Exercise task 1 — Reproduce verbatim the passage of the chicken curry recipe from "My family love" to "with green beans.".
Exercise task 2 — According to the chicken curry recipe, what should people on a low FODMAP diet use in place of the split peas?
··· Source document
Asian chicken curry

My family love this mild creamy yellow curry! The turmeric which gives this dish an earthy taste, is well known for its ability to act as an anti-inflammatory superfood. For those on a low FODMAP diet, you may need to remove the split peas and replace with green beans.

Prep Time 20mins
Cook Time 1.5 hrs
Servings 4 people

Ingredients

  • 1 cup dry split yellow peas
  • 400ml bone broth (see bone broth recipe)
  • 1 tin of coconut milk
  • 2 medium onions chopped
  • 2 cloves of garlic chopped finely
  • 3 large chicken breasts chopped
  • 4 medium potatoes sliced with skin on
  • 4 shiitake mushrooms
  • 1 tsp turmeric
  • 1 tsp coriander
  • 1 tsp curry powder
  • ½ tsp cumin
  • 5 Thai basil leaves chopped or 1 heaped teaspoon of Thai basil leaves (Thai Taste)
  • Salt and pepper to taste
  • Handful of chopped parsley to serve

Method

  1. Soak the split peas overnight and rinse well in the morning
  2. Cook the split peas in the bone broth, you may need to add a little water (I prefer to do this in the Instant Pot so I don’t need to keep an eye on it)
······
··· Records
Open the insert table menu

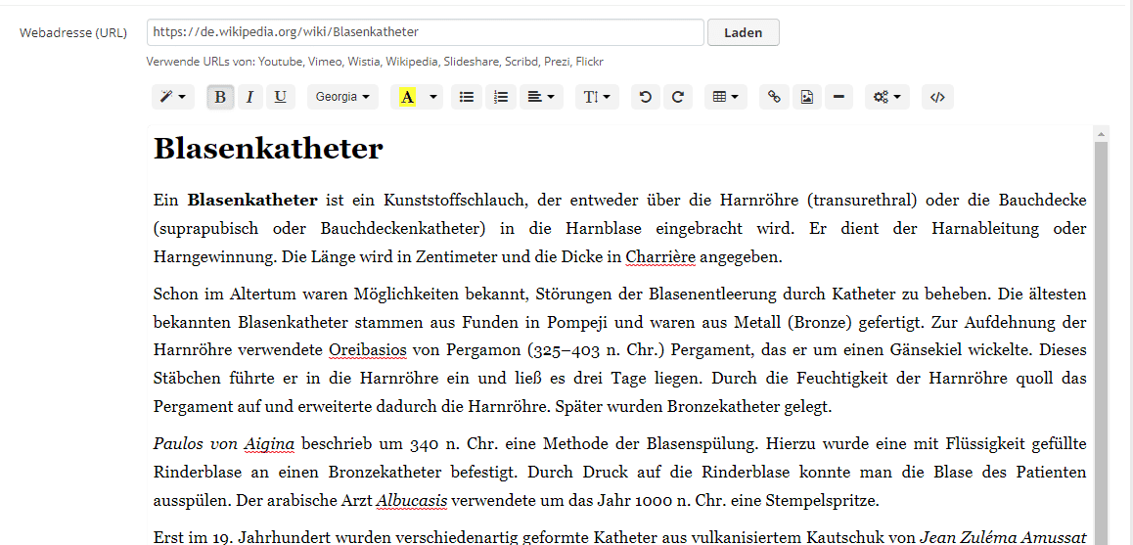click(x=725, y=97)
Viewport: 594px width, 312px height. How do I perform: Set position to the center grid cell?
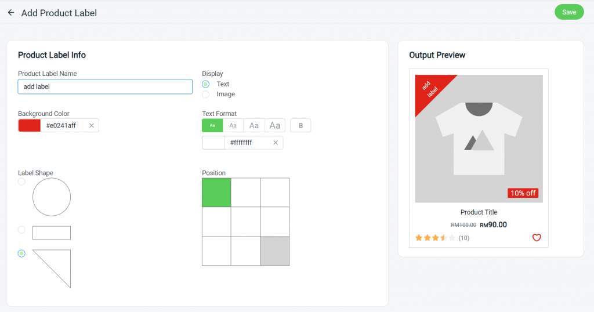[x=245, y=222]
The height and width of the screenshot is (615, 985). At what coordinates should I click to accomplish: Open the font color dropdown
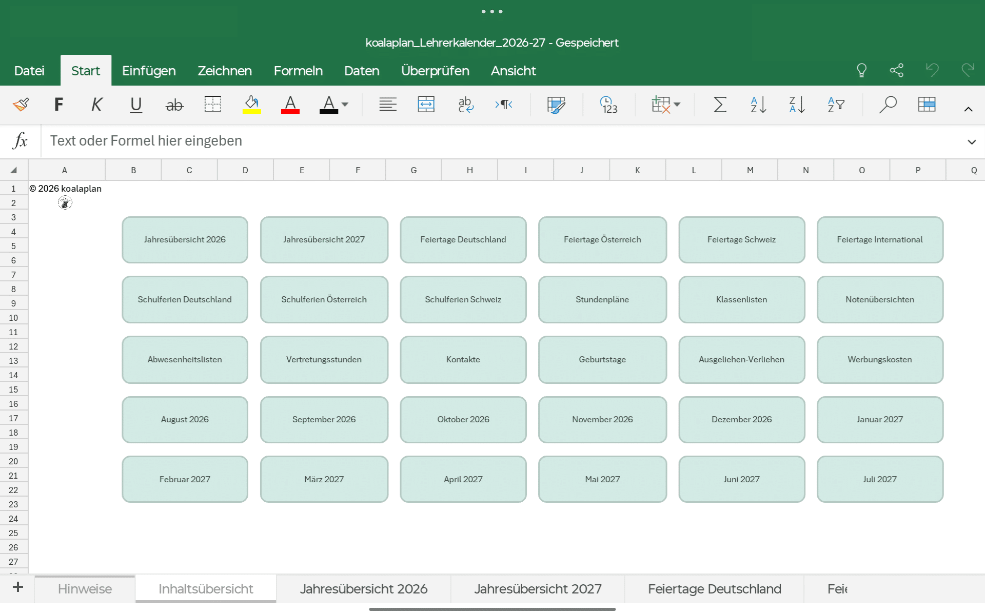345,105
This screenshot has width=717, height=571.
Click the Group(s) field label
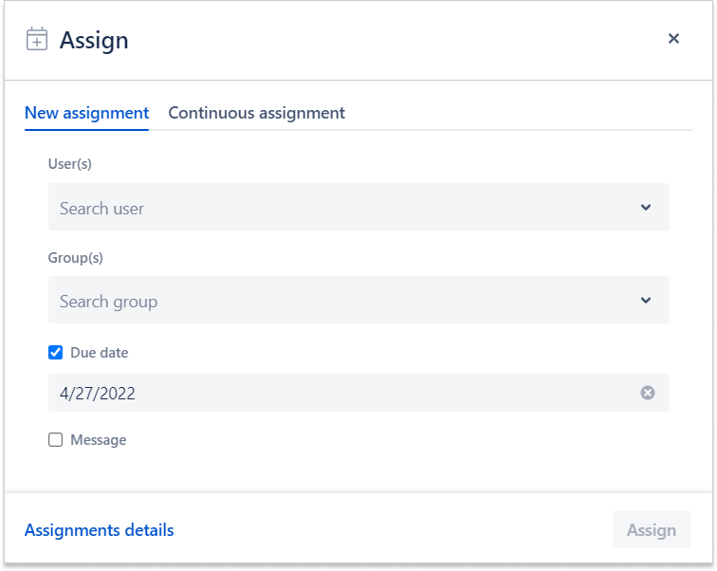click(75, 257)
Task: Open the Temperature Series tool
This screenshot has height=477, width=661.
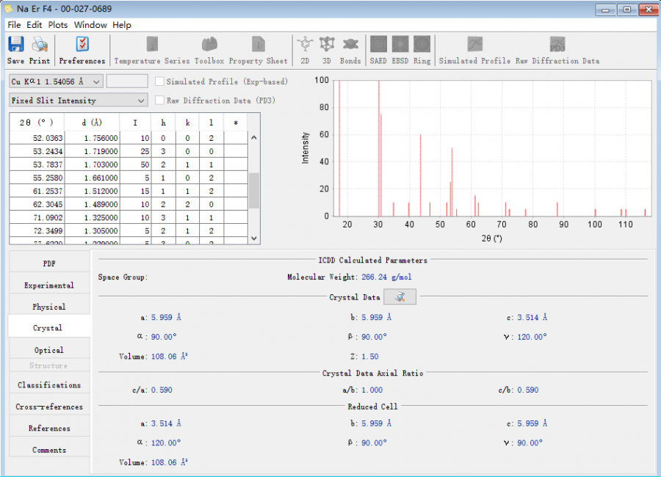Action: (152, 45)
······
Right answer 1 —
My family love this mild creamy yellow curry! The turmeric which gives this dish an earthy taste, is well known for its ability to act as an anti-inflammatory superfood. For those on a low FODMAP diet, you may need to remove the split peas and replace with green beans.

Right answer 2 — Green beans.